ABOUT THIS EXERCISE: Each record that follows is to be transcribed exactly, excluding its images.

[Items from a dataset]
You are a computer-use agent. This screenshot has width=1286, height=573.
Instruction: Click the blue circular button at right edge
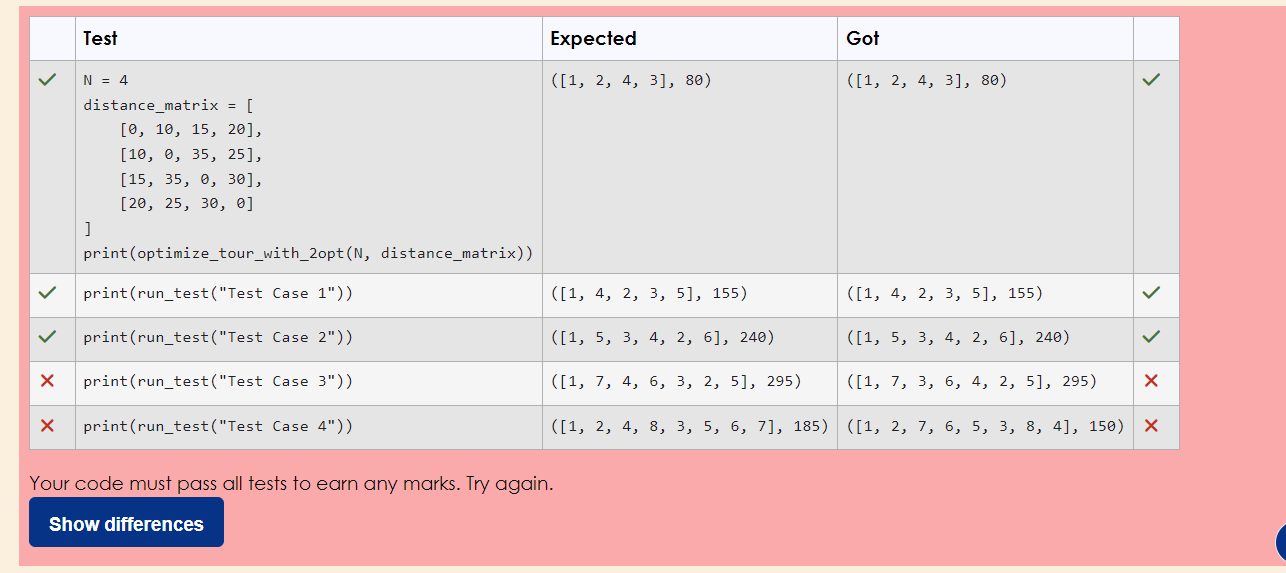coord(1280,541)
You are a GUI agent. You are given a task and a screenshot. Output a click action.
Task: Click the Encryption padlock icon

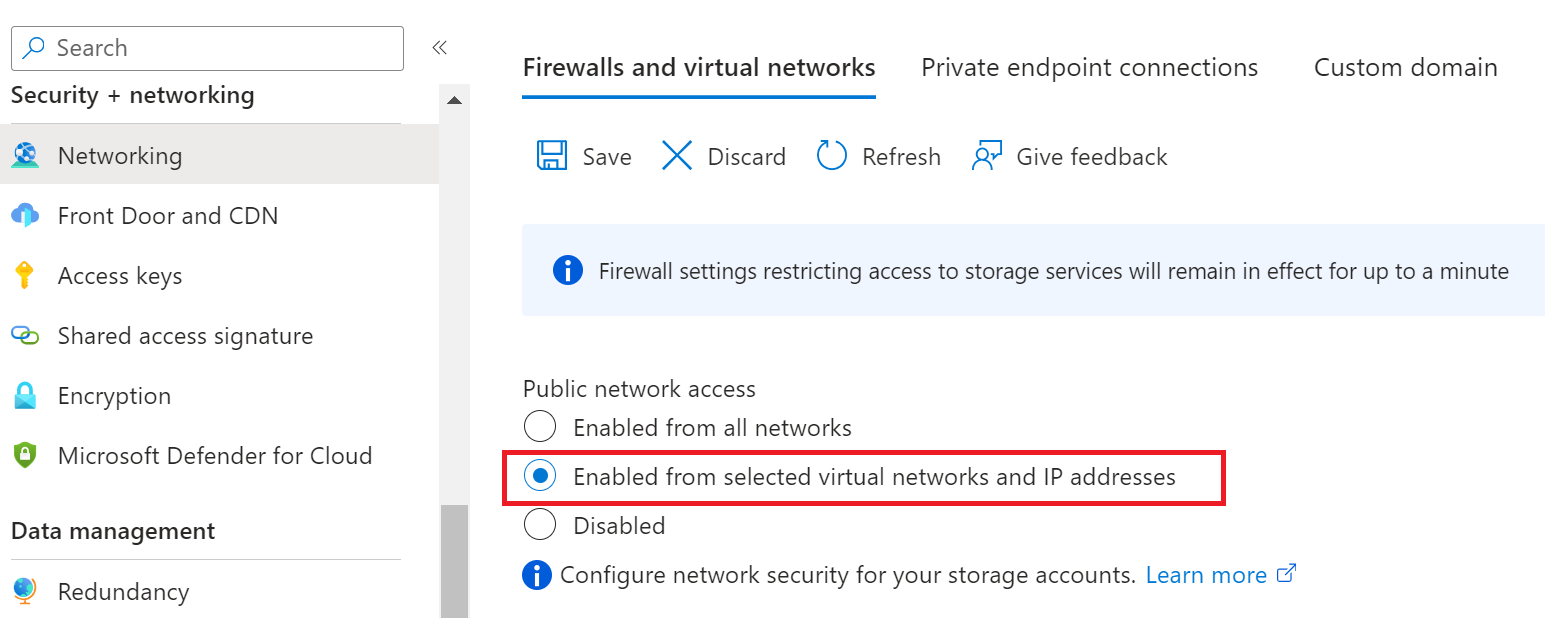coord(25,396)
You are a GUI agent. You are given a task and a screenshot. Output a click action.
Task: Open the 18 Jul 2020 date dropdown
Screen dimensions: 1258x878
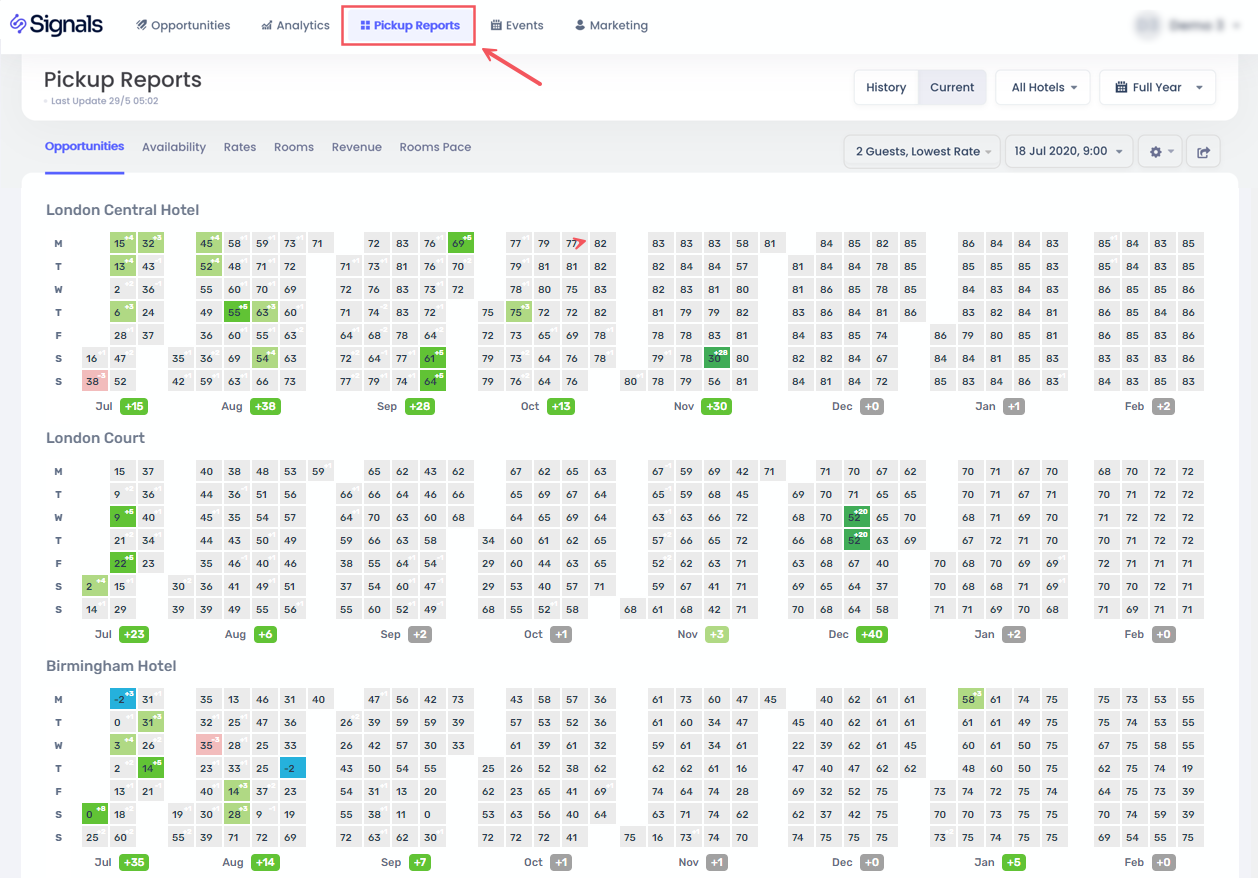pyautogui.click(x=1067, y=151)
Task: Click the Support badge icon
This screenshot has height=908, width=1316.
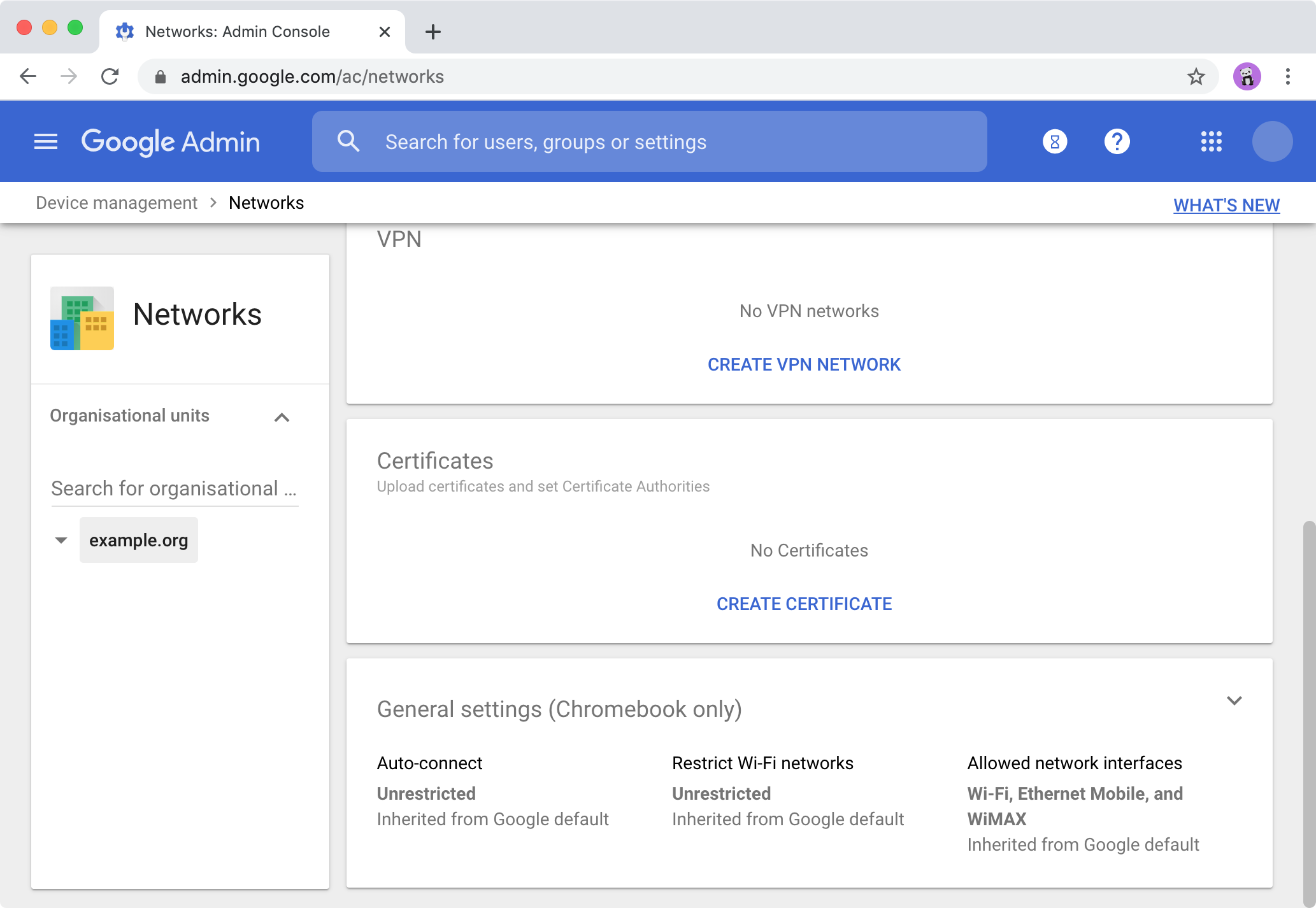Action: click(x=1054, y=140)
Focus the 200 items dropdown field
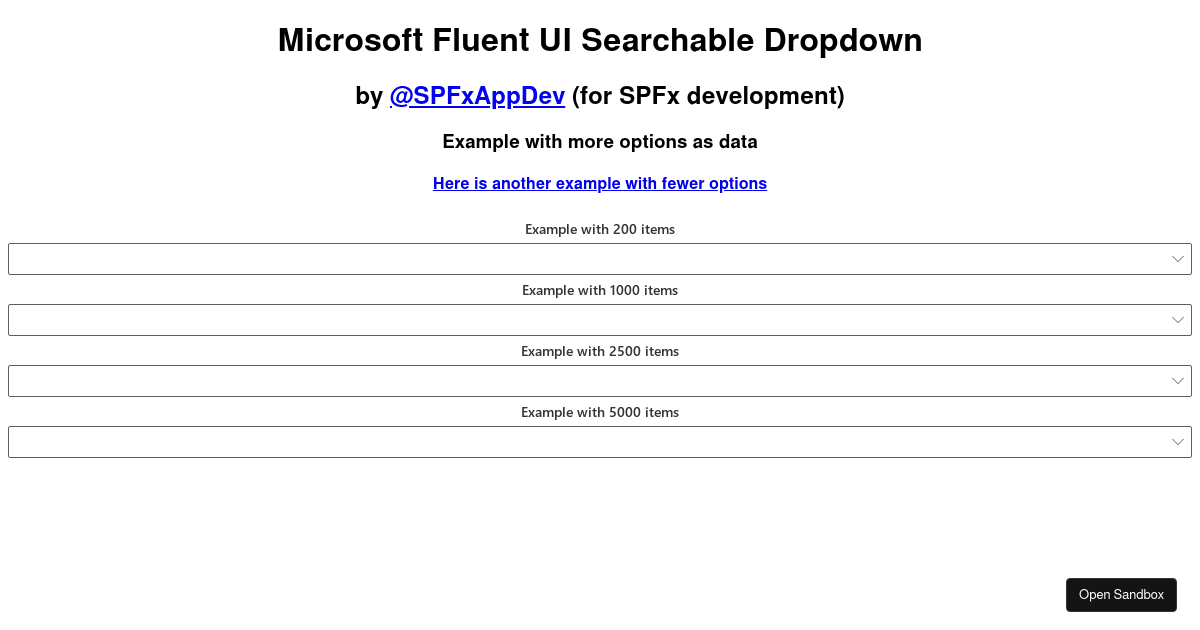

OUTPUT OF THE TASK:
You are a computer-use agent. This screenshot has width=1286, height=573.
Instruction: Click the blue circular button at right edge
coord(1280,541)
You are a GUI agent. You are given a task and a screenshot. Output a click action.
Task: Click the Encryption padlock icon

coord(25,396)
You are a GUI agent. You are given a task and a screenshot. Output a click action.
Task: Open the 18 Jul 2020 date dropdown
Screen dimensions: 1258x878
pyautogui.click(x=1067, y=151)
Task: Click the Support badge icon
This screenshot has height=908, width=1316.
Action: click(x=1054, y=140)
Focus the 200 items dropdown field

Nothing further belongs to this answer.